Click here to grab the standalone, ready made tool & appropriate files.


Using the tool

There are three files needed to execute the process:

Clearly the tool will need to be run under a user account, that has full AD permissions.


Batch file explanation

The real key to using this process, is understanding the parameters / switches of the batch file.

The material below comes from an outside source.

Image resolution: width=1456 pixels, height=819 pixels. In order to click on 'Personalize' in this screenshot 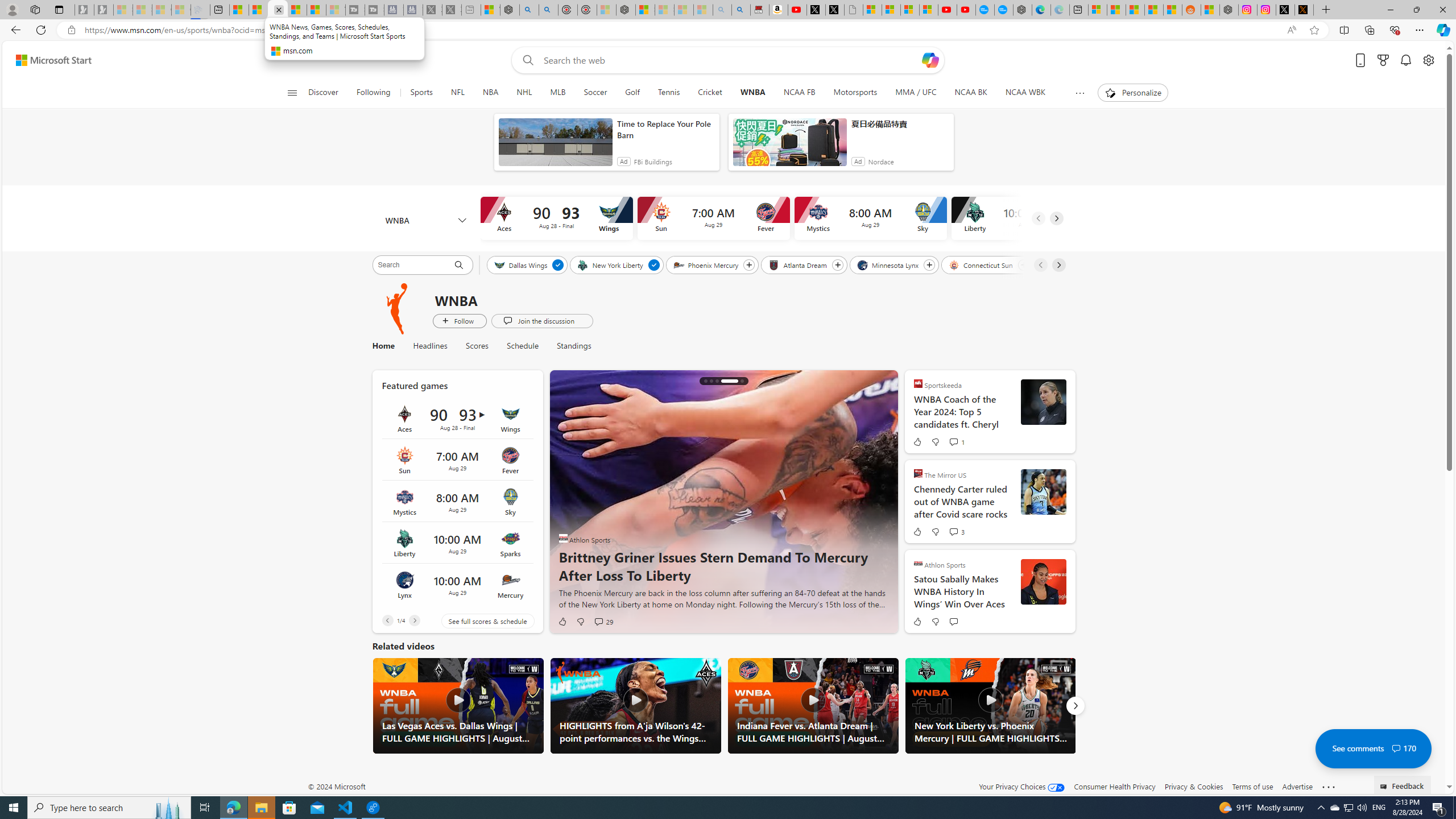, I will do `click(1132, 92)`.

The batch file is fundamentally broken into 5 arguments (parameters / switches) as explained below:

  1. The first parameter is where you enter your LDAP connection: e.g. “DC=St-Stephens, DC=Local”.
  2. The second parameter is where you enter the Organisational Unit (OU) of where you are going to create your groups: e.g. “OU=SBGroups”.
  3. The third parameter is where your AD students are located: e*.g. “OU=Students, OU=St Stephens Users”.*
  4. The forth parameter is where you can filter down, to those subjects containing a name (or names) that you wish to include in your selection; you can create multiple selections by separating each word with a “|” (pipe) symbol: e.g. “Art|Photo”.
  5. The fifth parameter is where you can filter out those subjects containing a name (or names) that you wish to exclude from your selection; again, you can create multiple selections by separating each word with a “|” (pipe) symbol: e.g. “UCAS|History”.

Example

Below is an example batch file, that when run (either manually or on a task schedule) will select only those groups, where the subject name is like Art or Photo but doesn’t contain the word UCAS.

It would create new AD Groups within an existing OU called “SBGroups” on an Active Directory domain titled “St-Stephens.Local” - populating these groups with students found in an OU called “Students” under a parent OU “St Stephens Users”.

Trust me – it’s a lot easier than it reads!

C:\SCHEDULE\SBGroups\CreateADGroups.exe  "DC=St-Stephens, DC=Local" "OU=SBGroups" "OU=Students, OU=St Stephens Users" "Art|Photo" "UCAS"

Conclusion

Clearly, this is just one solution to a problem, and may not fit every situation.  But under the banner of “openness and sharing” you may just find something useful in this post.

It’s worth noting, that we have also experienced quite a nice side benefit from using this system, in that students and staff are much more likely to inform you of teaching group changes, when their access to network resources are involved!


The entire project is available on my GitHub account here; please fee free to download it, fork it, adjust it or completely ignore it!

You may also choose to compose a different query, to create different group types?

It also goes without saying, that you use any of this code, entirely at your own risk!